An Analysis of the ‘Digital Gaia’ Proposal from a Safety Perspective

post by marc/er · 2023-05-31T12:21:39.390Z · LW · GW · 1 comments


  Overview of the Gaia Architecture
  Safety Analysis
  Implementation Analysis
1 comment

This document addresses the Natural Intelligence whitepaper from the Digital Gaia project, but only the aspects relevant to the safe deployment of advanced artificial intelligence (the project is much more broad in scope). The whitepaper is currently incomplete and my criticisms may be addressed in later iterations of the document. My interpretation of it may also be incorrect, and my only reading into the project has been this whitepaper. 
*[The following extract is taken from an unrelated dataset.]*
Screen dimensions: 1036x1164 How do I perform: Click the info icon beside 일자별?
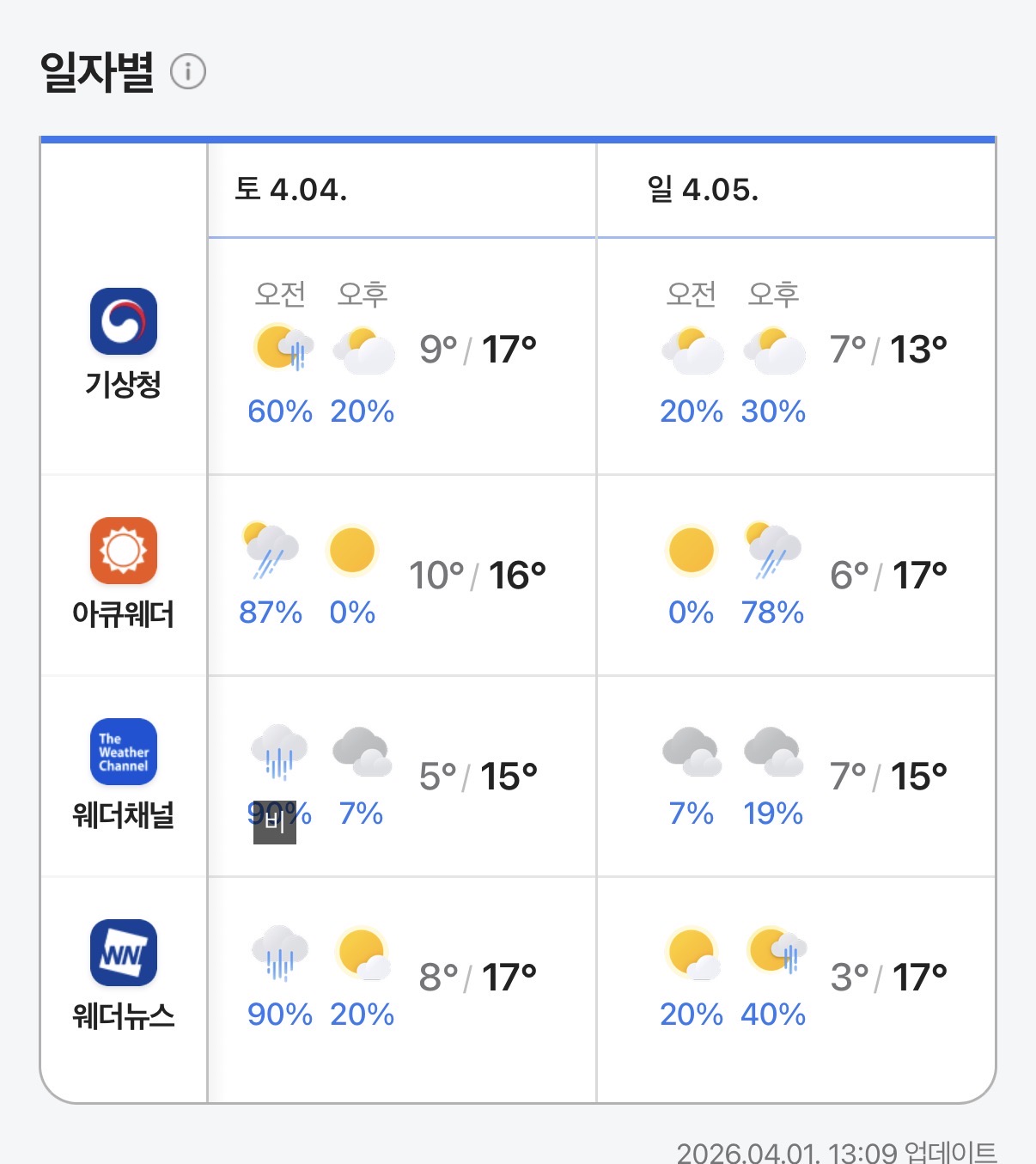pos(188,71)
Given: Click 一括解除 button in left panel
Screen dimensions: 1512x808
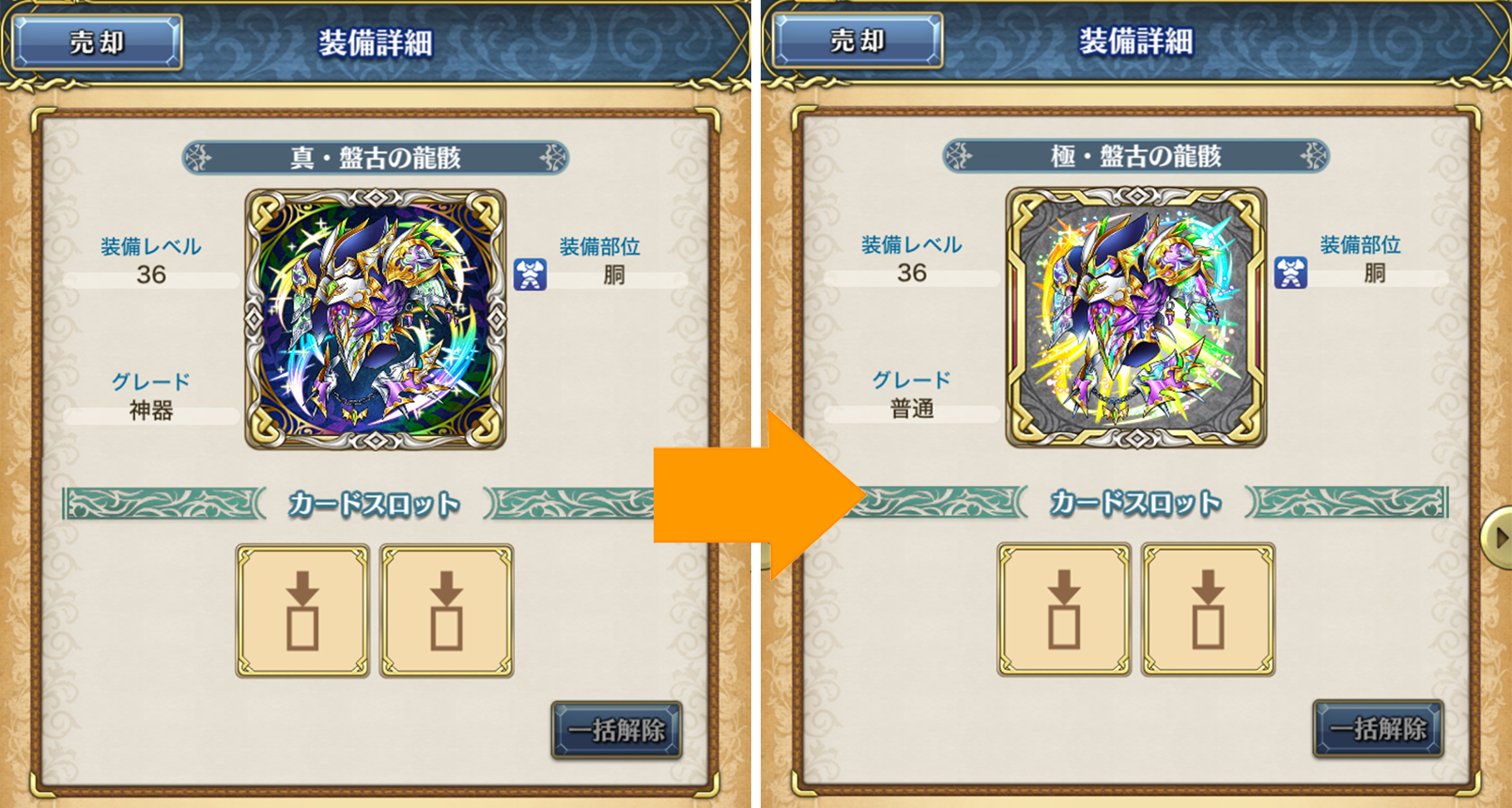Looking at the screenshot, I should [617, 730].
Overview of the Gaia Architecture

Gaia is planned to be a decision-making support and automation system, and would be composed of Fangorn (a decentralized network of agents called Ents) and GaiaHub (humans). Ents are glass-box Bayesian reasoners wired to various input sources and actuators (including other Ents). Via access to skills (functions that specify ‘beliefs’ as random variables) they can obtain an understanding of things like scientific theories, and through a compositional active inference loop over a meta-model are expected to parameterize state/model space and update their beliefs continuously. 

Skills form a compute graph that determines a posterior distribution in terms of state and structural priors. These would be submitted via GaiaHub. The whitepaper refers to this repository of skills as the 'Skill Universe.' Representations of these computations will be written to an append-only database such that they can be tracked and reproduced, which allows for shared inference. Ents are intended to be proxies for real world systems, and the underlying logic of Ents is intended to be universally similar (called the Natural Intelligence Compute Engine, or ‘NICE’) and conducted in the language of the Natural Intelligence Protocol, or ‘NIP’.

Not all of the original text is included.